> [What is needed]:
From the line containing "The image size is (1024, 494)." down to the line containing "You are a computer-use agent. 1200x900" in the records below, reproduce every line exactly, ends included, and omit all others.
[Opening Extracted records section]
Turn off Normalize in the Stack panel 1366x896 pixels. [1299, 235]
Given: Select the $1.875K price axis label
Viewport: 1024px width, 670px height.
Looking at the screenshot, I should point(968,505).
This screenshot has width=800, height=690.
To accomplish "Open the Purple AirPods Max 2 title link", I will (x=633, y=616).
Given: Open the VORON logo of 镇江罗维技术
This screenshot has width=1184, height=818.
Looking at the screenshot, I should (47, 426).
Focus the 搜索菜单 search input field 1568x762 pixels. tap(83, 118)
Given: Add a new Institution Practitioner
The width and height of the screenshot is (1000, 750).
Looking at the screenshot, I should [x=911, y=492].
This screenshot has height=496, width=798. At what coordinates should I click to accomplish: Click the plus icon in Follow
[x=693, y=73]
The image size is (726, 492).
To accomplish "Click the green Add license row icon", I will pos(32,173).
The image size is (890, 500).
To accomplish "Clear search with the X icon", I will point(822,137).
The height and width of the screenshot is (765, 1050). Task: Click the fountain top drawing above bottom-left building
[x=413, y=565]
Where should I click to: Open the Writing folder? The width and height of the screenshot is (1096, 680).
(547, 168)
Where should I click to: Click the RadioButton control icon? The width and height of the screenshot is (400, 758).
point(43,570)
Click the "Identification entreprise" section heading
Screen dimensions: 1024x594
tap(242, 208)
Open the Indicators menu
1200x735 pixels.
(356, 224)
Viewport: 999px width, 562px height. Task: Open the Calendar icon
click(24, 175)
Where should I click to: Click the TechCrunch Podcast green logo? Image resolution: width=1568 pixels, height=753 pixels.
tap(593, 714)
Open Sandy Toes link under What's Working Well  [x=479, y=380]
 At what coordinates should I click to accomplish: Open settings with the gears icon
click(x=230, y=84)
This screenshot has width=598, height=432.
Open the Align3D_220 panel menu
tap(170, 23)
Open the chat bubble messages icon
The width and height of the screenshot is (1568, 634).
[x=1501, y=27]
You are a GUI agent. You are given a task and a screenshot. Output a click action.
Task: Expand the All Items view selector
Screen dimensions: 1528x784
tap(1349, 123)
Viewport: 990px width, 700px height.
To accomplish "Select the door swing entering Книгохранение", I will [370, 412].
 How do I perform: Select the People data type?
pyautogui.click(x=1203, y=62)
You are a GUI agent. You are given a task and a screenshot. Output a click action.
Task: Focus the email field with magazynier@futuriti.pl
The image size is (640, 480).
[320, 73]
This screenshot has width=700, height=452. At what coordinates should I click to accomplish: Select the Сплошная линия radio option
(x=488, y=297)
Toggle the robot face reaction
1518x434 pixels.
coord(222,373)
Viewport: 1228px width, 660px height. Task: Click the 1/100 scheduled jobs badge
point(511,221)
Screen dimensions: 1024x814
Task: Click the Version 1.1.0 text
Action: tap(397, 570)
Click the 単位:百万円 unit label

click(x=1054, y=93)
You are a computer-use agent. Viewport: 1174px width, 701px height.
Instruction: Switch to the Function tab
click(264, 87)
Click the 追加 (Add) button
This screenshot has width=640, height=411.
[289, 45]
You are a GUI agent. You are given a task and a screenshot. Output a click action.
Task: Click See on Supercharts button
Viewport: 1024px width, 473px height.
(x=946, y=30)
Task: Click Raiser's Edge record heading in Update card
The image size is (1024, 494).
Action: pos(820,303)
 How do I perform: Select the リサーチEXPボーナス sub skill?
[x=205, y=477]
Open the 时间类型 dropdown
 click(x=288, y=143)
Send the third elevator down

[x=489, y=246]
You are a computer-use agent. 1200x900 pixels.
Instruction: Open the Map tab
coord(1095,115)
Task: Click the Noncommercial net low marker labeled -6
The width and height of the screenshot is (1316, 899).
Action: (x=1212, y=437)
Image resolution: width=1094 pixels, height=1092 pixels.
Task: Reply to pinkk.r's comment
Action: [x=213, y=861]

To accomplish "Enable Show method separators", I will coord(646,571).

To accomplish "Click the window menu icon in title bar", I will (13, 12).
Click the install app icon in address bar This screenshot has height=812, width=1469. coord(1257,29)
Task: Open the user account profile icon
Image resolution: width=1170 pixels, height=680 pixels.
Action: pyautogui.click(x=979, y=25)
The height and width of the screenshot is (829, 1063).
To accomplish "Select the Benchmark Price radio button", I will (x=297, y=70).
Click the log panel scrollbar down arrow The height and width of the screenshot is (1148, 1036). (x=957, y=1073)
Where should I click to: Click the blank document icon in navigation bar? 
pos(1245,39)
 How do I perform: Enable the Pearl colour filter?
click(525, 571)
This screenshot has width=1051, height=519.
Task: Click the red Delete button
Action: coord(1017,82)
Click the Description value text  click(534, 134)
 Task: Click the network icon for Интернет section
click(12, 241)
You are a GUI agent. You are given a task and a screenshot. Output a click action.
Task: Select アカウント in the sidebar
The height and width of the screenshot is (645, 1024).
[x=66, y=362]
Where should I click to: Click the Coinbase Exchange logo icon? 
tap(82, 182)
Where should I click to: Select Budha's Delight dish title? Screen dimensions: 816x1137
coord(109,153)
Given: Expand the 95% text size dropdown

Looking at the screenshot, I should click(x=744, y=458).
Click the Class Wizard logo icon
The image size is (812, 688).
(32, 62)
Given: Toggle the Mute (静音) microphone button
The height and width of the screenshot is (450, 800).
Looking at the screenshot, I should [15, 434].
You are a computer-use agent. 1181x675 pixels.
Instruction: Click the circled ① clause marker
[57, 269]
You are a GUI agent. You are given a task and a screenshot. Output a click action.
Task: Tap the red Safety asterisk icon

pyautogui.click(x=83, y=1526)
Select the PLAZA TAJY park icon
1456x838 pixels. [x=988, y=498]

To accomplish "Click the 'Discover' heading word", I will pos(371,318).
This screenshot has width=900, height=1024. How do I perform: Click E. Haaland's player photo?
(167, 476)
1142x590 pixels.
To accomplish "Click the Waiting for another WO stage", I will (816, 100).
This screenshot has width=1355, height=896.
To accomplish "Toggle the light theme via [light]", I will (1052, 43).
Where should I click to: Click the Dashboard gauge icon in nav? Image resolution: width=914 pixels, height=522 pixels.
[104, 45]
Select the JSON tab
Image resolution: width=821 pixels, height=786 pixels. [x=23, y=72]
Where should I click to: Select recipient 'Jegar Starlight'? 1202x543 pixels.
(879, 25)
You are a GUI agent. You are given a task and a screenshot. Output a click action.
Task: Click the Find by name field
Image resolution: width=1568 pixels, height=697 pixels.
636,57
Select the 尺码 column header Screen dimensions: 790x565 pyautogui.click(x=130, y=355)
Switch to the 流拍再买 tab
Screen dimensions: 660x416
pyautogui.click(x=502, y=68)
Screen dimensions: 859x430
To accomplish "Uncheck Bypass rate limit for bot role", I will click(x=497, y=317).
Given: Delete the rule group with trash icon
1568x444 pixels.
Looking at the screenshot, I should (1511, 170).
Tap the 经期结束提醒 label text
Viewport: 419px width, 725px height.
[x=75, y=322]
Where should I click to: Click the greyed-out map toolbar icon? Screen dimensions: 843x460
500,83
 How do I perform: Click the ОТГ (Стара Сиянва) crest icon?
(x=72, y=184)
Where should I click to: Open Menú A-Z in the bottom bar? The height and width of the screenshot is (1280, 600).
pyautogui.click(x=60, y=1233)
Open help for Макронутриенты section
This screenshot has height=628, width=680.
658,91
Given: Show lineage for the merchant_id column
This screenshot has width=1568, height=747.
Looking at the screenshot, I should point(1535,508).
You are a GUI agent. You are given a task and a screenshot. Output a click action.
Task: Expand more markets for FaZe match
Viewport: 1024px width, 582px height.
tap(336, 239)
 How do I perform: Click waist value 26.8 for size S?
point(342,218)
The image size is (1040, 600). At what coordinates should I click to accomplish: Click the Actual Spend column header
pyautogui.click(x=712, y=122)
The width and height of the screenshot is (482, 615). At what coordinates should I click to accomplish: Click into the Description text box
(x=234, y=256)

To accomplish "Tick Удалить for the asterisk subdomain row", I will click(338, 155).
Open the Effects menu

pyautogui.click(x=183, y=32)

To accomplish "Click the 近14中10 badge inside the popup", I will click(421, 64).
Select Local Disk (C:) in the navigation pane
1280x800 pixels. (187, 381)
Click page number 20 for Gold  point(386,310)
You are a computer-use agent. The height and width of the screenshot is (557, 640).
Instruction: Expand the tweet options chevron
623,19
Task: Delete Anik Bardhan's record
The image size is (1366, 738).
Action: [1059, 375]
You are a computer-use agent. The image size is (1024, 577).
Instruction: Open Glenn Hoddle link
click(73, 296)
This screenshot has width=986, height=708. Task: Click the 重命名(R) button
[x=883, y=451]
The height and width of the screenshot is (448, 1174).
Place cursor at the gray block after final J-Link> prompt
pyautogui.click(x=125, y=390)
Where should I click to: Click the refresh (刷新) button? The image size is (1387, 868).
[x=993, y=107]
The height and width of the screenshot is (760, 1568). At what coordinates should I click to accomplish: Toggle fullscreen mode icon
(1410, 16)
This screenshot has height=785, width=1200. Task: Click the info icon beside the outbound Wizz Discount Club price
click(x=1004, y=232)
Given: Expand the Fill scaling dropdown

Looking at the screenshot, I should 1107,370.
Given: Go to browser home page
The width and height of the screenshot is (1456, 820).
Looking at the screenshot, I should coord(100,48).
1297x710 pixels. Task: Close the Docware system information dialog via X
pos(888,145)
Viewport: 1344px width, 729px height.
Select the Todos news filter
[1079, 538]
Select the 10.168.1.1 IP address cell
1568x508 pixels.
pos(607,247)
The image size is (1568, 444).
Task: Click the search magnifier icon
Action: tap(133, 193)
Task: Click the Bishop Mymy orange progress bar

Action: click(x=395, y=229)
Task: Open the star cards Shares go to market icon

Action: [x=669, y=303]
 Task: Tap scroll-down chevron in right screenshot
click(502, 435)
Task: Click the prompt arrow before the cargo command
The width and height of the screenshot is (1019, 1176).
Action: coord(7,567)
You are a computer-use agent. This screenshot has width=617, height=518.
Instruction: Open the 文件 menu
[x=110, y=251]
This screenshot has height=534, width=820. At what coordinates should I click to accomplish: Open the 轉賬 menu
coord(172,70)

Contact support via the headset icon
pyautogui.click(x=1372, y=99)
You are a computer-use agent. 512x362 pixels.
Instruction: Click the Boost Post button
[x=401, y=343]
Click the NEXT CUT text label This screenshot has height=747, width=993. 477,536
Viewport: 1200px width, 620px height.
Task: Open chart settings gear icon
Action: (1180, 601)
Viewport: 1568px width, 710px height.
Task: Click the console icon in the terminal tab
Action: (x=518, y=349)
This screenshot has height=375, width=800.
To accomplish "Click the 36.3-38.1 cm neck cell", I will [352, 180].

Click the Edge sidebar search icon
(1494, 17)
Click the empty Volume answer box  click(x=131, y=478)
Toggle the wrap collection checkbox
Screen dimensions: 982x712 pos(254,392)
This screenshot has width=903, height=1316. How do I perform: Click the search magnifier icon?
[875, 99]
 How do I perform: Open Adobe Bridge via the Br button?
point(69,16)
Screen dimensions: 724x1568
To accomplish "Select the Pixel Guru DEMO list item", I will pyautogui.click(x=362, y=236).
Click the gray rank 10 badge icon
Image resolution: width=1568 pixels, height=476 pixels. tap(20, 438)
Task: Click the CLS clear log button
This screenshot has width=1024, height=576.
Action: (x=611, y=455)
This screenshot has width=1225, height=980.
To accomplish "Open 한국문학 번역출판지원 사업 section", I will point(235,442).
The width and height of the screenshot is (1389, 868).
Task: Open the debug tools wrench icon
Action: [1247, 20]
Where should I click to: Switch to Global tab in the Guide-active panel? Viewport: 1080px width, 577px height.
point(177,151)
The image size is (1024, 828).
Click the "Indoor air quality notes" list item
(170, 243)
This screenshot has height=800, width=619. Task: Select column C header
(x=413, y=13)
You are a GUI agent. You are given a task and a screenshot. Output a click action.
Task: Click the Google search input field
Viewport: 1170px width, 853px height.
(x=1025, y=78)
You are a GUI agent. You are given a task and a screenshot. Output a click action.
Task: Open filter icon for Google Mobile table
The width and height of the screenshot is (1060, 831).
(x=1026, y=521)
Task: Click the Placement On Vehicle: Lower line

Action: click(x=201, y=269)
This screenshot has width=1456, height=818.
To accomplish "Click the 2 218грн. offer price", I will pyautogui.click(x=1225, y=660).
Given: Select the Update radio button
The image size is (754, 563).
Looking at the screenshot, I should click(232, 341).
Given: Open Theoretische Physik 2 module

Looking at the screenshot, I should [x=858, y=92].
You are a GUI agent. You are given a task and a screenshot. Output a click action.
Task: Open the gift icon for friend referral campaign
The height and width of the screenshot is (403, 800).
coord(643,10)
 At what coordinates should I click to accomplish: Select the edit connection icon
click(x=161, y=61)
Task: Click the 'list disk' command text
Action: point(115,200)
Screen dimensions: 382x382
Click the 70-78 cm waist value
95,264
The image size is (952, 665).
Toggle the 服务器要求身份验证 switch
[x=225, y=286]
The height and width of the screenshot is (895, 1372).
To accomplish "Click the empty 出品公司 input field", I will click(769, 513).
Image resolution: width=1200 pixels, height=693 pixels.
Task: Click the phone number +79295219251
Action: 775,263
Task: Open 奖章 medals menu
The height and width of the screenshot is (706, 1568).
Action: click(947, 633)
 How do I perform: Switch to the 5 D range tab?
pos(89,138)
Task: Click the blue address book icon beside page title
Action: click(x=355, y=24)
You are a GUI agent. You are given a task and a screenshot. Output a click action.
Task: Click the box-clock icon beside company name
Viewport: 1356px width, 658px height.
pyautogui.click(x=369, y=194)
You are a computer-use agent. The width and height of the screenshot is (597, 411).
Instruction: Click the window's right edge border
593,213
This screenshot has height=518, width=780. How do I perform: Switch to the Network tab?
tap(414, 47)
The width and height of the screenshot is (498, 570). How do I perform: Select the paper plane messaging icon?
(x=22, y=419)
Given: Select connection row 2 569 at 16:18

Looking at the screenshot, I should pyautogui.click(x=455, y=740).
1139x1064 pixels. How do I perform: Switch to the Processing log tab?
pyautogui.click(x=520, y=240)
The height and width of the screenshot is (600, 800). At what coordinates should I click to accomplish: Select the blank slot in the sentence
[Closing Extracted records section]
> [Exercise response]:
The image size is (1024, 494).
Action: pos(820,303)
 How do I perform: Select the リサーチEXPボーナス sub skill?
[x=205, y=477]
Open the 时间类型 dropdown
 click(x=288, y=143)
Send the third elevator down

[x=489, y=246]
You are a computer-use agent. 1200x900 pixels.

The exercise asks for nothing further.